EL ORDEN NO ES SERVILISMO, SINO LIBERTAD.

POR: JOSÉ MUÑOZ COTA

(In Memoriam)

Cuando el mal maestro trata de imponer SU orden en la clase, con la amenaza del castigo o del premio, principia la escuela del servilismo, la filosofía de la pasividad, de la resignación, del conformismo.

El orden no es hijo de la violencia, nada tiene que hacer con el odio; es el producto natural del amor. Orden y amor son términos correlativos.

El niño cuando juega vive. Trabaja y juega: juega y trabaja. ¿Cuándo se ha visto a los niños jugar desordenadamente?

Los creadores saben -artistas, artesanos, jardineros, sabios-, lo saben bien, que la creación trae, implícito un orden natural, que nadie les impone, que es el hijo legítimo de la creación.

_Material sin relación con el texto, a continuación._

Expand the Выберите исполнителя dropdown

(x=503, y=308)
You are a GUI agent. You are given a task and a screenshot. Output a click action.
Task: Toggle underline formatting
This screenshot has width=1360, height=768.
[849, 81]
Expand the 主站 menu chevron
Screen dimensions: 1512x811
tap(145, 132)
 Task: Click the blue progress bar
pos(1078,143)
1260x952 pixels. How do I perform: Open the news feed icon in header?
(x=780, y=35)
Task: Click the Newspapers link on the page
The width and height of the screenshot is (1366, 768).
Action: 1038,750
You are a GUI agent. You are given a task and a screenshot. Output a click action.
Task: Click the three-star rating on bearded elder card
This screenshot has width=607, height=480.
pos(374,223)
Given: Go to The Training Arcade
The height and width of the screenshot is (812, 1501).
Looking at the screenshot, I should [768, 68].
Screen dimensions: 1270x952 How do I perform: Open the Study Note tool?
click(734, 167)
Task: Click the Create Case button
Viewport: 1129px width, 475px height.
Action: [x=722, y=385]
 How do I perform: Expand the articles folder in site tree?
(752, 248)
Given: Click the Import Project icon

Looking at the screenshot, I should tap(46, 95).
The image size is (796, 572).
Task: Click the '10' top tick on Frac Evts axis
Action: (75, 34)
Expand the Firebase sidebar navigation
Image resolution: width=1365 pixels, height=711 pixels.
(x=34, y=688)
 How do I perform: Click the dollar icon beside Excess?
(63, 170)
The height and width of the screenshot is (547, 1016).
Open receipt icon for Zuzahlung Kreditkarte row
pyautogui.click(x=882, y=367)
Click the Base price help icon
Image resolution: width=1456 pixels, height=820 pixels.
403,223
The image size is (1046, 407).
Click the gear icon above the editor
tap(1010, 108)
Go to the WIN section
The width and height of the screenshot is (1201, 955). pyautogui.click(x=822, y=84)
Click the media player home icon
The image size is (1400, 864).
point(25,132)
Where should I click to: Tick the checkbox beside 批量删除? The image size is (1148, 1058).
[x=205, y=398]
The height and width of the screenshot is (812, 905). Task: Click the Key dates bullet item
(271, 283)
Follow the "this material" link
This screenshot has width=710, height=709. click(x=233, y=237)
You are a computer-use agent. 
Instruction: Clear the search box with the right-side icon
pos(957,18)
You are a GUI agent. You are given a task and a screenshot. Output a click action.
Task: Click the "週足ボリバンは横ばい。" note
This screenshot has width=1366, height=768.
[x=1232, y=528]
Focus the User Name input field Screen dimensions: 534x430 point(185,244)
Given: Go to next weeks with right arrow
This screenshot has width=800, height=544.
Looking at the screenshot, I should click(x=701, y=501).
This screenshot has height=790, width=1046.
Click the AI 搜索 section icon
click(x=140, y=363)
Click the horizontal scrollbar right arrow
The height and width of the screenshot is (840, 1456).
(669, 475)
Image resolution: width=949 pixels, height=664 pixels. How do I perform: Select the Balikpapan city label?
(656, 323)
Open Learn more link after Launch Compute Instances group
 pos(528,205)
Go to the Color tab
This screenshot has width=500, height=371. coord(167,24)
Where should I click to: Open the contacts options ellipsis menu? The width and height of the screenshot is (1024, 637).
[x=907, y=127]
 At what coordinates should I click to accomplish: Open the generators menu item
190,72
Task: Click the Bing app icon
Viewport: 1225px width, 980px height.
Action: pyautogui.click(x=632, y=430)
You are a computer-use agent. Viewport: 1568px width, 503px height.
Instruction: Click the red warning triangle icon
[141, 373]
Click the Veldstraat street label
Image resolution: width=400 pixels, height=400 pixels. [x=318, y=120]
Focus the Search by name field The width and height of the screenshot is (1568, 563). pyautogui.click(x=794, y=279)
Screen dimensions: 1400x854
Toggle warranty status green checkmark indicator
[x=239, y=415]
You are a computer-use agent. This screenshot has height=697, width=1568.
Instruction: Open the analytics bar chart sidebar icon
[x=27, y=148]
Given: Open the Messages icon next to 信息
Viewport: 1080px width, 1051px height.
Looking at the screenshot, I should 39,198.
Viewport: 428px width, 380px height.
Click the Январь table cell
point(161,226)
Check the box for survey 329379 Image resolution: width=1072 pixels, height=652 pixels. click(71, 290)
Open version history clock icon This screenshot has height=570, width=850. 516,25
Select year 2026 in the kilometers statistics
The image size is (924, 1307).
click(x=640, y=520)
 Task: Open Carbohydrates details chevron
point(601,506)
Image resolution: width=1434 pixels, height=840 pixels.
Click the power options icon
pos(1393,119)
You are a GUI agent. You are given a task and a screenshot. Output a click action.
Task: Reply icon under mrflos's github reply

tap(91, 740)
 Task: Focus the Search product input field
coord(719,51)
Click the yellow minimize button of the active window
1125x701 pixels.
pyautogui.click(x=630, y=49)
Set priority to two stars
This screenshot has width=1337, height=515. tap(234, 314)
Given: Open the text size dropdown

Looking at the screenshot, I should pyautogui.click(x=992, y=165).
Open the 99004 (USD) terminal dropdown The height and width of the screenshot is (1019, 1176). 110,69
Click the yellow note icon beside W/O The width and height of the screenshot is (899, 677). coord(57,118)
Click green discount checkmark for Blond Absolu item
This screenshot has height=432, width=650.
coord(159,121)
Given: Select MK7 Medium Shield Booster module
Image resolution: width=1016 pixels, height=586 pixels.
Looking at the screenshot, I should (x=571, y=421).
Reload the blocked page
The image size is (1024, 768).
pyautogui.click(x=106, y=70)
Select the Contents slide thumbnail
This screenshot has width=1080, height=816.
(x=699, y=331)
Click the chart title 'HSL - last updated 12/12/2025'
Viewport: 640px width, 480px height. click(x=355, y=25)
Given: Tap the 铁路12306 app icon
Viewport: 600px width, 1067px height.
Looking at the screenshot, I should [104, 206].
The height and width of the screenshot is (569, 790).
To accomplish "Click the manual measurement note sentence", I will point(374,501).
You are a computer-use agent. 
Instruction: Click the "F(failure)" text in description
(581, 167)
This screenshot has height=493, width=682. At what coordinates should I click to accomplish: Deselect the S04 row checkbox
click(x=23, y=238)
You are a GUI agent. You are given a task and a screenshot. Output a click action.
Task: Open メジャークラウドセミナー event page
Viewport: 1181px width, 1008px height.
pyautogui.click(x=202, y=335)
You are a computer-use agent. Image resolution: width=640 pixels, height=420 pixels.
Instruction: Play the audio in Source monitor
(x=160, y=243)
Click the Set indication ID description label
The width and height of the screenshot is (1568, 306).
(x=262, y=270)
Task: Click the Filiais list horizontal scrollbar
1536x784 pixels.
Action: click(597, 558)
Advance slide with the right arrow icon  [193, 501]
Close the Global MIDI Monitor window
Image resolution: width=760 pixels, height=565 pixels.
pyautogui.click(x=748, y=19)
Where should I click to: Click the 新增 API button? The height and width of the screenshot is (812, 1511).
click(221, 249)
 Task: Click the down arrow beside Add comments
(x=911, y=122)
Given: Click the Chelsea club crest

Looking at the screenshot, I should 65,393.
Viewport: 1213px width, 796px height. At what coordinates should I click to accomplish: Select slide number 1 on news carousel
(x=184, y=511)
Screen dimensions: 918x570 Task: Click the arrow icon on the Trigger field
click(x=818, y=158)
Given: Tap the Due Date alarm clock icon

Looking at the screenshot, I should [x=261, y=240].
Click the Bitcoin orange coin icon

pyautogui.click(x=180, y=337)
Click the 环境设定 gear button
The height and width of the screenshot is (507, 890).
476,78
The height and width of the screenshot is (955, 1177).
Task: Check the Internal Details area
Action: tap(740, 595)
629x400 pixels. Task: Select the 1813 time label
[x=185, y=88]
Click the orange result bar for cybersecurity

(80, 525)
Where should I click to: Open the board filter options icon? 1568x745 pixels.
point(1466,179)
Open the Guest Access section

Porque la vida es orden -sin que nadie lo ordene, lo imponga, lo determine con amenazas, sin autoridad, sin amos, sin presiones-, es orden espontáneo, orden en libertad de ser.

Llegar a la libertad es alcanzar el orden; vivir en libertad es vivir la libertad de todos, la mía y la tuya; la mía o la tuya, solamente, no sería libertad integra, en cuanto la libertad es bien común, que corresponde a todos los humanos por igual.

¿Cómo llamarme libre mientras subsista un solo ser esclavo? Mi libertad a costa de su esclavitud no es libertad, es explotación de su esclavitud para que yo me haga la ilusión de ser libre.